Senhor Presidente, eu sei, minimamente, do que vos falo. Tenho a vivência da escola, das reuniões de conselho pedagógico, das reuniões de grupo, das reuniões de conselho de turma por motivos disciplinares, dos projectos em que me envolvi. Não estou a falar de cor, falo com o conhecimento da realidade.
Mas há mais. Era bom que todos tivéssemos consciência que a sociedade que se teima em construir é uma sociedade violenta em todos os aspectos.

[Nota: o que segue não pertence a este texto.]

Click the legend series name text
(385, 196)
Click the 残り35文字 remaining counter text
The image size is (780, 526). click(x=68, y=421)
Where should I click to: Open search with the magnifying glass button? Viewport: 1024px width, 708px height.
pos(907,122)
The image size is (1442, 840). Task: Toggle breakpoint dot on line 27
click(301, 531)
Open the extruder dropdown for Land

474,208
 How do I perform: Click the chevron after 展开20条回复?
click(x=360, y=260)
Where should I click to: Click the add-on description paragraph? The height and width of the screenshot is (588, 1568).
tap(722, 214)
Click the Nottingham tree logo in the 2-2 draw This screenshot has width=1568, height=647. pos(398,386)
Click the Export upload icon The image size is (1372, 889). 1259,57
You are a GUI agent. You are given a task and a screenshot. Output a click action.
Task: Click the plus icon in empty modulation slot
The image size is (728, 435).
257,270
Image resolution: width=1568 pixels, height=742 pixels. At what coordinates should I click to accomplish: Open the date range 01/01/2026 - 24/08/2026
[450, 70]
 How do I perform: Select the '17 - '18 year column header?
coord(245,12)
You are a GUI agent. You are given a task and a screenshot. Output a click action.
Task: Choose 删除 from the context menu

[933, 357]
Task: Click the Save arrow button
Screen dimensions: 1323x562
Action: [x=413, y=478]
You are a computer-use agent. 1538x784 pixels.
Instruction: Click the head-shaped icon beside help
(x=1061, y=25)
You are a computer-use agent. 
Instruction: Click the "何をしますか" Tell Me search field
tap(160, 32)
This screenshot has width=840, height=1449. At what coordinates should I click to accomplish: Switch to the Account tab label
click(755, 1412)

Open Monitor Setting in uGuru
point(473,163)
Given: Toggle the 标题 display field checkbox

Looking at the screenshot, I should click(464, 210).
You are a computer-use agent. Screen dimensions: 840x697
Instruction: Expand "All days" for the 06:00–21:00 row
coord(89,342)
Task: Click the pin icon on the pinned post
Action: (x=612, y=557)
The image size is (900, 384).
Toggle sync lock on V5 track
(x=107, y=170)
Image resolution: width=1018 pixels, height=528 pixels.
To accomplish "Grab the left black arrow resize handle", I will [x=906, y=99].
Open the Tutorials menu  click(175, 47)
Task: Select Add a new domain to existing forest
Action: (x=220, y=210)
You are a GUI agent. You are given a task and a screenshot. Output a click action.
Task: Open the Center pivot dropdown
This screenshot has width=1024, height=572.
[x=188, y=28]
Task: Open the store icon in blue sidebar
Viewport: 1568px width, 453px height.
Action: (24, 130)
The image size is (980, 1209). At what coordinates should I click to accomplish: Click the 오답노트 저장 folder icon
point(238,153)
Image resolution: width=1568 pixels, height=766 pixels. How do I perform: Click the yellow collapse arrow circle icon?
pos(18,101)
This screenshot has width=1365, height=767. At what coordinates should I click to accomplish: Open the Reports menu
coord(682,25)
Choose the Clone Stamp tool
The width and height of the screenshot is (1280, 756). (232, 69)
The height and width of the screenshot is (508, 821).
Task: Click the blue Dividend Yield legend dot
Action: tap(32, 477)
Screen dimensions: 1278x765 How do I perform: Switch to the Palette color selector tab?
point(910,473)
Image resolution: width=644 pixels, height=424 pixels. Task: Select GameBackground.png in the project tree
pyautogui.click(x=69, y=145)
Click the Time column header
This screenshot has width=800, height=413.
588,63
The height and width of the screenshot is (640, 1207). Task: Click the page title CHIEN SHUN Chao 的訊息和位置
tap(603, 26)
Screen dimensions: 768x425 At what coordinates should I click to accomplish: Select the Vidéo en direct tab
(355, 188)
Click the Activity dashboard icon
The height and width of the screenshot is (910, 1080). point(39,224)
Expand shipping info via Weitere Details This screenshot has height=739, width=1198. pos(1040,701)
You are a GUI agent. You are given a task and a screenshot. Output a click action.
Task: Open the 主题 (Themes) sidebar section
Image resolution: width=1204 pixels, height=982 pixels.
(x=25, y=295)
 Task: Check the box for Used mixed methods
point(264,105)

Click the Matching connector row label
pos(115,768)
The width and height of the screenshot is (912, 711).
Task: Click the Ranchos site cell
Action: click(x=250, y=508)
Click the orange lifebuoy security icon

É a sociedade do ter antes do ser, é a sociedade da competição feroz, é a sociedade que não valoriza o saber, o papel da escola e dos professores, é a sociedade que se aproveita da Escola para festas e rituais de propaganda que pouco têm a ver com a Educação, é a sociedade de muitas famílias atoladas na miséria, nas dependências e nos ambientes de maus tratos. Uma parcela da sociedade obviamente que escapa, mas muitos são empurrados para os comportamentos inapropriados.
Daí que se possa dizer que a indisciplina e a violência na escola são uma emanação da sociedade.
A Escola não constitui uma ilha na sociedade. Portanto, a indisciplina e a micro violência, têm implicações profundas e essas residem nos princípios e valores da organização social e nas políticas globais e sectoriais promovidas pelo governo.
As iniciativas do governo e da escola nesta matéria têm sido incipientes pois não têm ajudado os jovens a “terem consciência das suas sensações, sentimentos e necessidades; não têm desenvolvido a consciência dos seus talentos e a confiança na capacidade de usá-los; não têm incentivado o respeito próprio e o respeito pelos demais; a escola não tem ensinado a tolerância, a capacidade de comunicação e as maneiras de lidar com conflitos”. Isto mesmo salienta recentes estudos da UNESCO.
Por tudo isto, porque entendemos que alguma coisa terá de ser feita, apoiamos sem reservas esta iniciativa do CDS/PP na convicção que este é um passo importantíssimo para compreendermos as causas, a dimensão do problema e as possíveis soluções. Esperamos que todas as bancadas se unam, finalmente, às finalidades que este projecto do CDS/PP contempla, pois ele traz no seu âmago o essencial para que, Senhor Deputado e Amigo José Manuel Rodrigues, não tenham de continuar a expulsar alunos engrossando a fila dos condenados desta sociedade.